Não pegou nada bem nessa queda de braço do futuro Executivo com o superado Legislativo o intento de realizar uma “prensa” na patota parlamentar, como sugeriu o superministro da economia Paulo Guedes, tentando com tal expediente fazer passar a reforma da Previdência ainda neste ano. Ao “prensar” a turma, colocá-la contra a parede, veio, de quem se sentiu encurralado, o esperneio. Eunício, de novo, pontificou entre risos de deboche: “ele não sabe como a coisa funciona”. Decerto os congressistas não estão dispostos a aceitar o “tratoramento” puro e simples da Casa. Exigem negociações, rapapés, o diálogo em última análise. Se não vai ser na base do toma lá dá cá, que pelo menos os conquistadores cheguem com jeito – pedem eventuais aliados. Eis aí um aprendizado que Bolsonaro & Cia. estão tendo de fazer de maneira acelerada, sem trégua. Há um longo, acidentado e perigoso percurso a atravessar para que pautas vitais à retomada do País sejam digeridas no plano de quem possui a caneta para ajudar a aprová-las ou não. 

É preciso bem mais que habilidade para mobilizar apoios nas redes sociais. São necessárias tarimba de liderança e interlocução calejada. Na prévia do seu governo, a “prensa” exigida pelo intendente de “Messias” soou como prepotência e, em tempos de animosidade latente, a resposta veio do mesmo tamanho. Resultado: a votação da Previdência vai mesmo ficar para o ano que vem. Perdem os brasileiros e castiga-se ainda mais a cambaleante economia nacional. Essa temporada de testes de governança para a esquadra bolsonarista já foi equivalente a um curso intensivo. Teve de tudo um pouco. A cada choque com a fauna política de Brasília, recuos tiveram de ser bolados. O Ministério do Trabalho voltou a ter o mesmo status. Havia entrado na navalha de cortes. Não mais. 
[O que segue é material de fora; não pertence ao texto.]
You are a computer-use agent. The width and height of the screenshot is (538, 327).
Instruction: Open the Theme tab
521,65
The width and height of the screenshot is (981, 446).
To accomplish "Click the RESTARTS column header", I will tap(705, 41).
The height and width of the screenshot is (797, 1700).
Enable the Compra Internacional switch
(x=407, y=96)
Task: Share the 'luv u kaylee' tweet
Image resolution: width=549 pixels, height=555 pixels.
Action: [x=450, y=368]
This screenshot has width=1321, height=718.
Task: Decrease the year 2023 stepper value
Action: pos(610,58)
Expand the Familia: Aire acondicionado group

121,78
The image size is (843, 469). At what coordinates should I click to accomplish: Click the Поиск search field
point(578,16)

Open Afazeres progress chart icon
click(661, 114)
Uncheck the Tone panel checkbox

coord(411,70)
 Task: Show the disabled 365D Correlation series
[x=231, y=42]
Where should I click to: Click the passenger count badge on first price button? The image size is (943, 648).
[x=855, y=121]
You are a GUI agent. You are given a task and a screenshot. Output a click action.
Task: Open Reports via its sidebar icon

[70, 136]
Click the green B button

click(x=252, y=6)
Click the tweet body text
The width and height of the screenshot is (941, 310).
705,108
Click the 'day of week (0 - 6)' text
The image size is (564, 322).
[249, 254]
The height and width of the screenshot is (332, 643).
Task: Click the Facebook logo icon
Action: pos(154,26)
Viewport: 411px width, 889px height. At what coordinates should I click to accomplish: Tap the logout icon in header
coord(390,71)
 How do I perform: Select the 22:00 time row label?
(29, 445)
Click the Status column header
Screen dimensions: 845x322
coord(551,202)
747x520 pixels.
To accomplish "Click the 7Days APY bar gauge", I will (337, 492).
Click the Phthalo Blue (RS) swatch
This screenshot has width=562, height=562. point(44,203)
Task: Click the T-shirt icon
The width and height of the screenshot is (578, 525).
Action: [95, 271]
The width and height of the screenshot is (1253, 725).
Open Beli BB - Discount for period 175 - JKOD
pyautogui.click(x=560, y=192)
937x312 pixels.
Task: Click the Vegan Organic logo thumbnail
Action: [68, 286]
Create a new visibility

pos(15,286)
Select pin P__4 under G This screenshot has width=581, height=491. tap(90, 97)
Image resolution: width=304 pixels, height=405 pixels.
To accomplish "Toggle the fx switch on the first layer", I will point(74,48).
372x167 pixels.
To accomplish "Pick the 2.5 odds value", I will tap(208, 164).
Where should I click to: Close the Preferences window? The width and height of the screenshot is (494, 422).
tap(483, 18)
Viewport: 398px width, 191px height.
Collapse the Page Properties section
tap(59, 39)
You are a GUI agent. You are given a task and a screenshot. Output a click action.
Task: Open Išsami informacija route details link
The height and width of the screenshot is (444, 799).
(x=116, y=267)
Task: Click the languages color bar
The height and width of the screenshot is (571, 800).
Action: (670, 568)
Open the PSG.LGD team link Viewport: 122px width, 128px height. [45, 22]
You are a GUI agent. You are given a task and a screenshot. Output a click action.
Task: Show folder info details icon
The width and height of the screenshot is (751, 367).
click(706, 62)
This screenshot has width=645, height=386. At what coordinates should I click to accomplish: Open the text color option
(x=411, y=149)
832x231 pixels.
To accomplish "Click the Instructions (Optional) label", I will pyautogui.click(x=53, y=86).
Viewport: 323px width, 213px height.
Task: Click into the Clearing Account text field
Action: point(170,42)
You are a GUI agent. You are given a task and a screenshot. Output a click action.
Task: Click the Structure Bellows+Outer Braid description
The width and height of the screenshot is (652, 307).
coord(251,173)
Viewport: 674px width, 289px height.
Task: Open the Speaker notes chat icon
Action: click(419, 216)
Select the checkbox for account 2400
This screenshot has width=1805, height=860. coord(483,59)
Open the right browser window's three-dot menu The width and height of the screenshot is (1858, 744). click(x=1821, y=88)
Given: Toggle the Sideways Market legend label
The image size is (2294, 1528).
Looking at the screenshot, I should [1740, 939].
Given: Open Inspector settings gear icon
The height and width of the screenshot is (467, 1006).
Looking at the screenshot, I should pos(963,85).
No horizonte dos caciques palacianos cada um deles pediu a sua cerimônia de convescotes para, digamos, o reconhecimento de forças. Bolsonaro foi aos juízes e também tratou de agradar líderes parlamentares. Após cancelar duas audiências justamente com os presidentes do Senado e da Câmara, aquiesceu e enviou acenos para que Rodrigo Maia tivesse com ele um encontro a portas fechadas, exclusivo e sem tempo predeterminado. [Rodrigo Maia vá lá, não é um campeão de votos, mas, foi reeleito para o seu sexto mandato, sonha com a reeleição na Câmara e pede o apoio do capitão reformado e eleito presidente da República;
quanto a dar alguma atenção a  Eunício é desperdiçar velas com defunto ruim.]
Maia sonha com a reeleição na Câmara e pede o apoio do capitão-reformado. Deve levar. Bolsonaro precisa dele para aprovar o orçamento de 2019, para fazer valer mudanças na Lei do Desarmamento, para reforçar a legislação do combate ao crime organizado e à corrupção. A agenda é extensa. Sem contar que ele não possui outra alternativa fora da conversa com líderes da cúpula para evitar molecagens como a da aprovação sem lastro do reajuste de salários que impactam brutalmente o caixa da União, estados e municípios. Entre o novo presidente e o velho Congresso existem conhecidas diferenças. Elas precisam ser aparadas. A arte de “engolir sapos” diz muito de um governante consciente e provando competência para avançar fazendo pequenos recuos. Assim são curtidos os verdadeiros estadistas. Com o seu temperamento irascível – e um tanto quanto ingênuo – Bolsonaro ainda está longe desse estágio. Nada melhor que o tempo e a vivência para lhe darem traquejo.